_Exercise instructions_
Ignoring the images, restate the records below word for word.
──────── Records for the exercise
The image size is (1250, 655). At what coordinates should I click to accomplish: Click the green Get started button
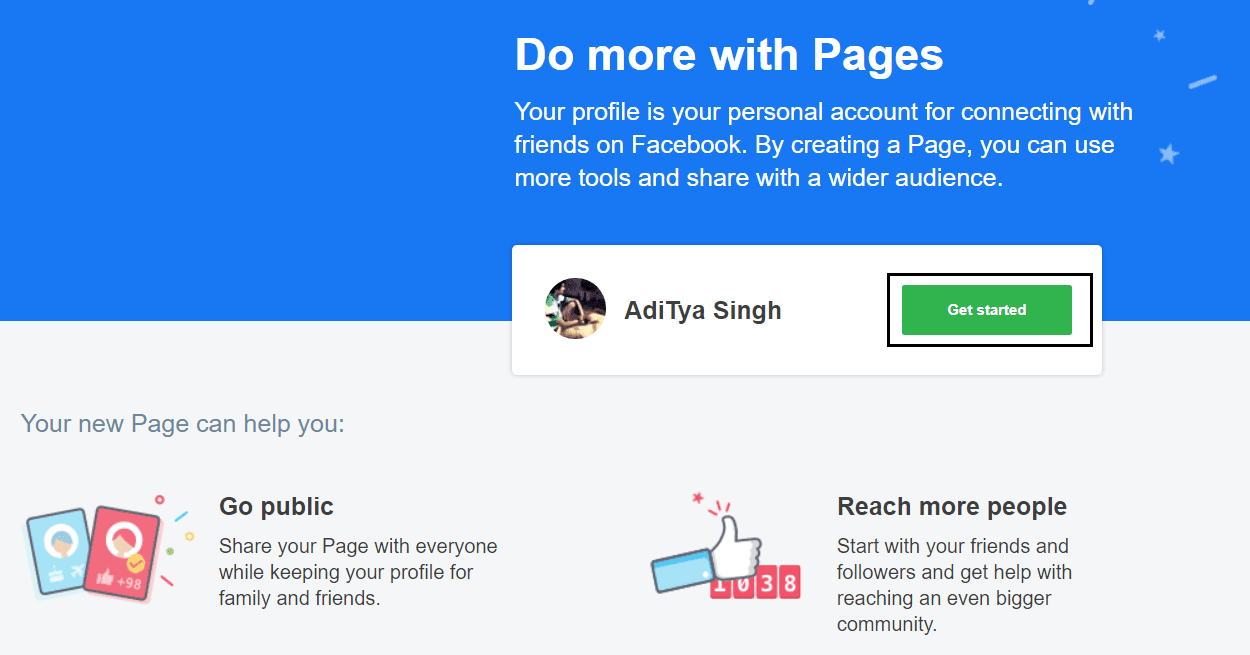pos(986,310)
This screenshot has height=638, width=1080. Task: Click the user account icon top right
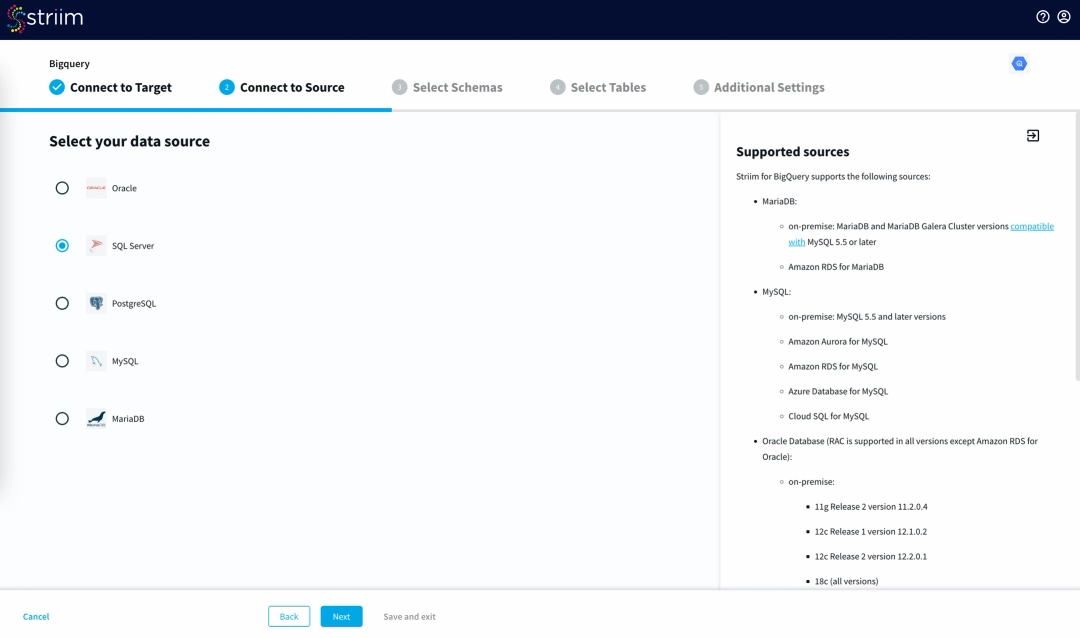point(1064,16)

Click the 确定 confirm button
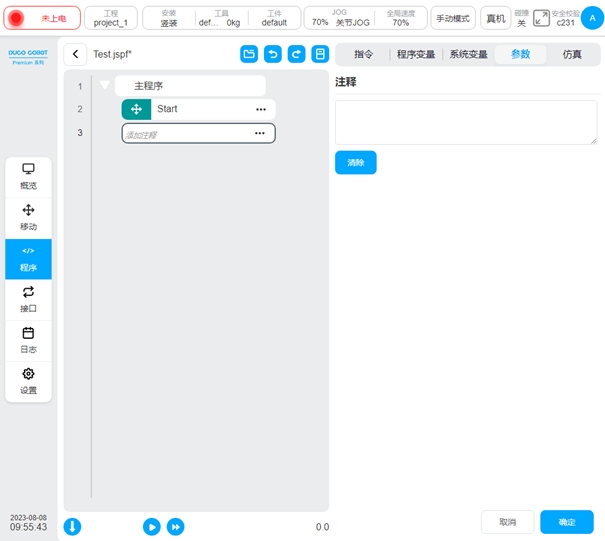click(x=566, y=522)
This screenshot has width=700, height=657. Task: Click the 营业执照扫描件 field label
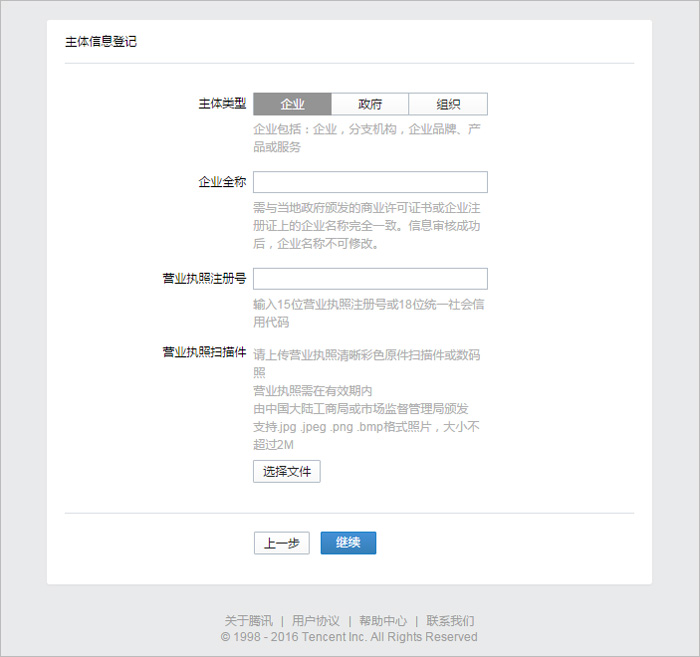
────────────────
_Answer space_
The image size is (1250, 655). At what coordinates should I click to accomplish: Click the green Get started button
pos(986,310)
This screenshot has height=638, width=1080. Task: Click the user account icon top right
point(1064,16)

Click the 确定 confirm button
click(x=566, y=522)
This screenshot has width=700, height=657. Task: Click the 营业执照扫描件 field label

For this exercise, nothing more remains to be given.